• **DATASET RECORDS**

%%

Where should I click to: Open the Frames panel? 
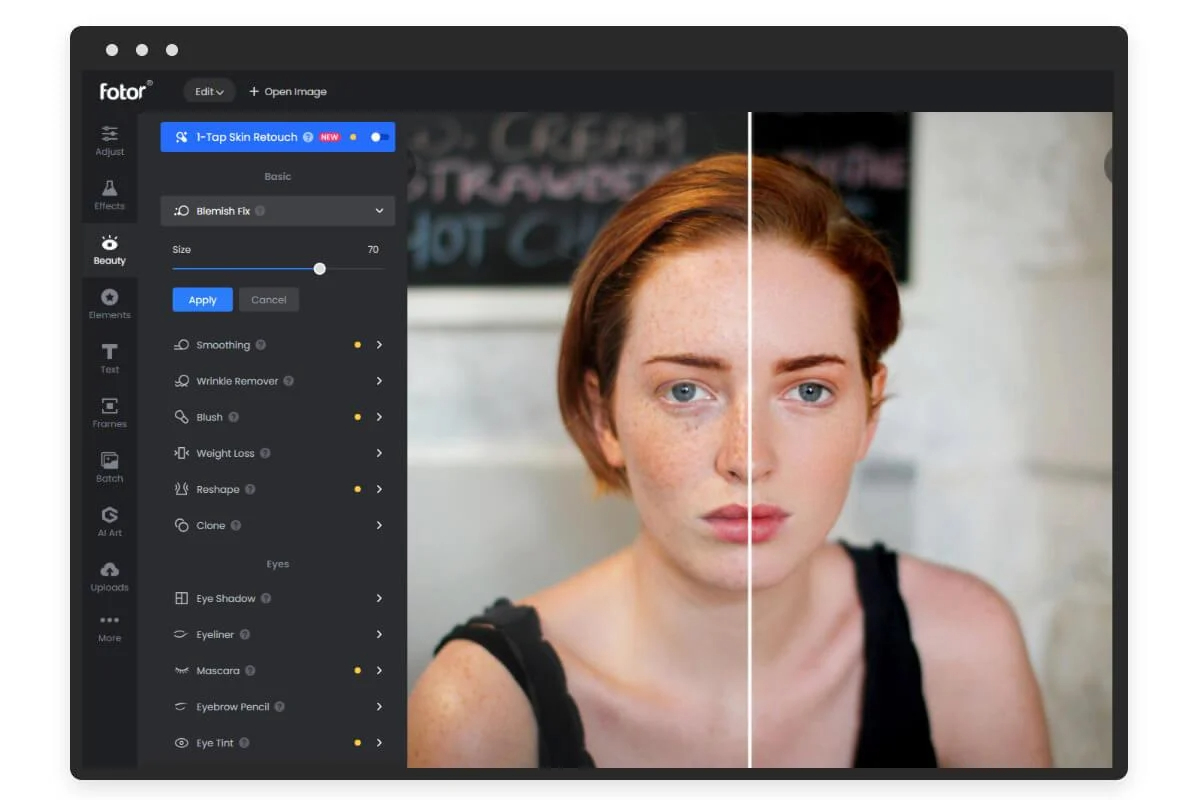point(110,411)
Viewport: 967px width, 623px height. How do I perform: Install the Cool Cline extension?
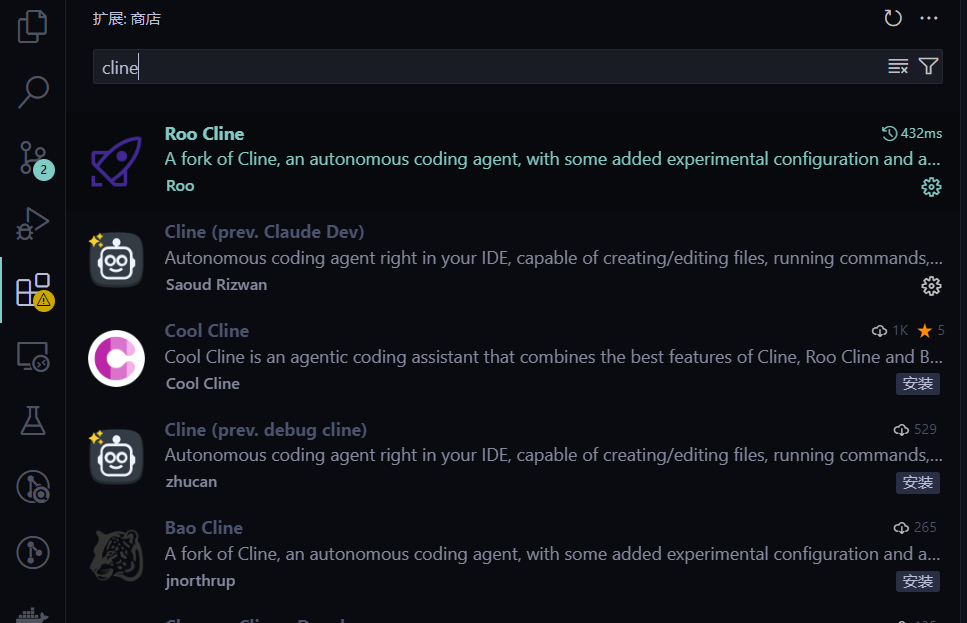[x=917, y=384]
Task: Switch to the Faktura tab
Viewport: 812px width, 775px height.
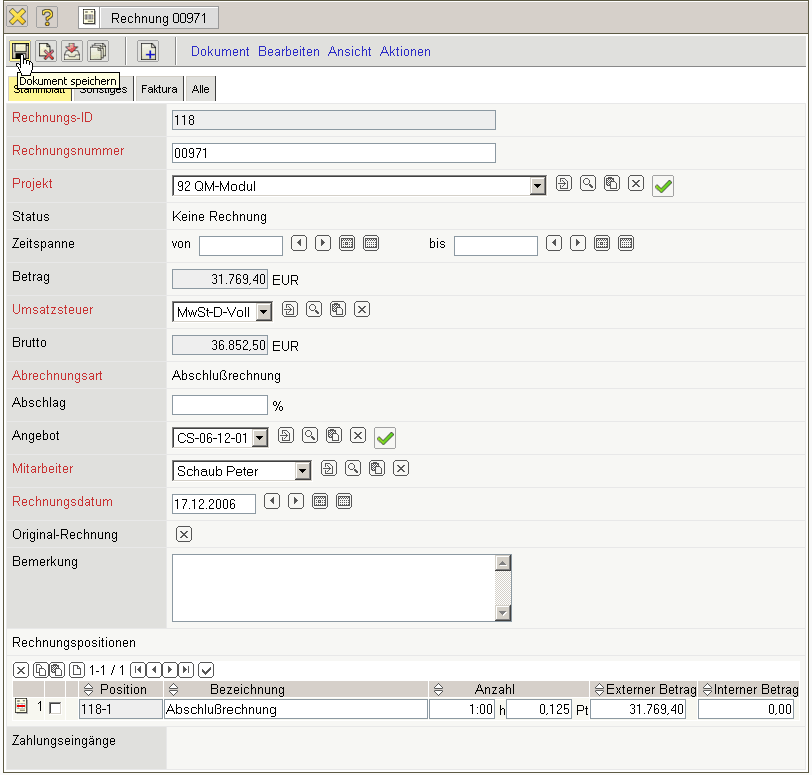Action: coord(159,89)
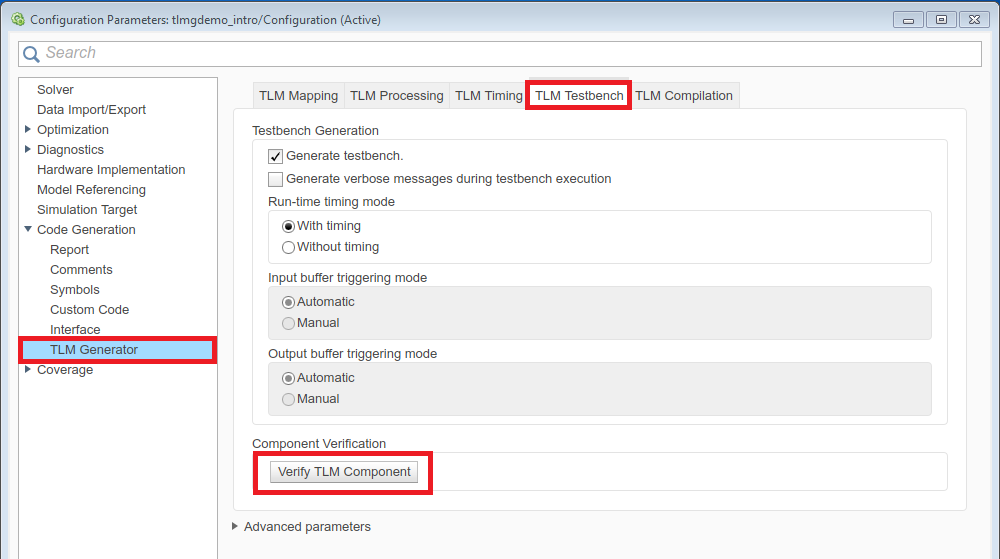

%%
%%

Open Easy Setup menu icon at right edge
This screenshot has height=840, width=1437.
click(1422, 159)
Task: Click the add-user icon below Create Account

%%

• **EXERCISE**
Beginning with the line holding "Open Easy Setup menu icon at right edge" and ending with the line holding "Task: Click the", write out the stretch of material above exactly; add no further lines.

• **SOLUTION TO THE PROBLEM**
Open Easy Setup menu icon at right edge
This screenshot has height=840, width=1437.
click(1422, 159)
Task: Click the add-user icon below Create Account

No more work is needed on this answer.